FDA Approves Lesinurad + Allopurinol

On Aug. 21, the U.S. Food and Drug Administration (FDA) announced the approval of Duzallo (lesinurad and allopurinol) for hyperuricemia associated with gout in patients who have not achieved target serum uric acid (sUA) levels with allopurinol monotherapy.¹ Gout is a highly symptomatic and painful form of inflammatory arthritis caused by hyperuricemia or elevated sUA levels in the blood, which can lead to painful flares and potentially serious long-term health consequences.

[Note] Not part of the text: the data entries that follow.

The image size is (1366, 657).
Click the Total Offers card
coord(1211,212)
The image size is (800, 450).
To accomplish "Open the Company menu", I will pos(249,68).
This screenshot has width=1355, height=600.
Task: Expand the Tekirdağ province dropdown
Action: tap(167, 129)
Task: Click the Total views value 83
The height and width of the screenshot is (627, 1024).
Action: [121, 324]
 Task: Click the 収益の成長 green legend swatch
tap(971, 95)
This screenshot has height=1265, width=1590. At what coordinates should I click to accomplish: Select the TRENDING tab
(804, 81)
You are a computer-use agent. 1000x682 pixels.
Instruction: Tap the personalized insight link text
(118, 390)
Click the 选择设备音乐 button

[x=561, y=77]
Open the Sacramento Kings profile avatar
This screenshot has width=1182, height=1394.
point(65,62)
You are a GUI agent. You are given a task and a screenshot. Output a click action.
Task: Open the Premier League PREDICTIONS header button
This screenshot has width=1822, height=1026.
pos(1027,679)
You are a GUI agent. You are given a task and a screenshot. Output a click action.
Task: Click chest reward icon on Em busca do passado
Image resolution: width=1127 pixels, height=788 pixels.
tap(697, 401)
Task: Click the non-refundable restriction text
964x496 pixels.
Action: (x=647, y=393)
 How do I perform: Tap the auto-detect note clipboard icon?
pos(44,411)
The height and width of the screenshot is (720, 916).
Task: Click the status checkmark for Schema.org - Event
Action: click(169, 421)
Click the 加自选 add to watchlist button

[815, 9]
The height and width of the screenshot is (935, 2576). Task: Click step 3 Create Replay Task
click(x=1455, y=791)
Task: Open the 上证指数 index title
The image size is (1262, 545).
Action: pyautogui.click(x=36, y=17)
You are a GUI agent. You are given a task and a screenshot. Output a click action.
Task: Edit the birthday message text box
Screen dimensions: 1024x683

The FDA approval was based on the clinical program supporting lesinurad’s new drug application and a pharmacokinetic study that evaluated the bioequivalence of the fixed-dose combination of lesinurad + allopurinol compared with co-administration of separate lesinurad and allopurinol tablets. The safety and efficacy were shown in two Phase 3 clinical trials, CLEAR 1 and CLEAR 2. In clinical trials of adult gout patients who failed to achieve target sUA levels on allopurinol monotherapy, the combination therapy nearly doubled the number of patients who achieved an sUA level of <6 mg/dL at Month 6. Patients also reduced their mean sUA level to <6 mg/dL by Month 1 and maintained the level below 6 mg/dL through Month 12. Headache, influenza, increased serum creatinine and acid reflux were the most common adverse reactions in clinical trials.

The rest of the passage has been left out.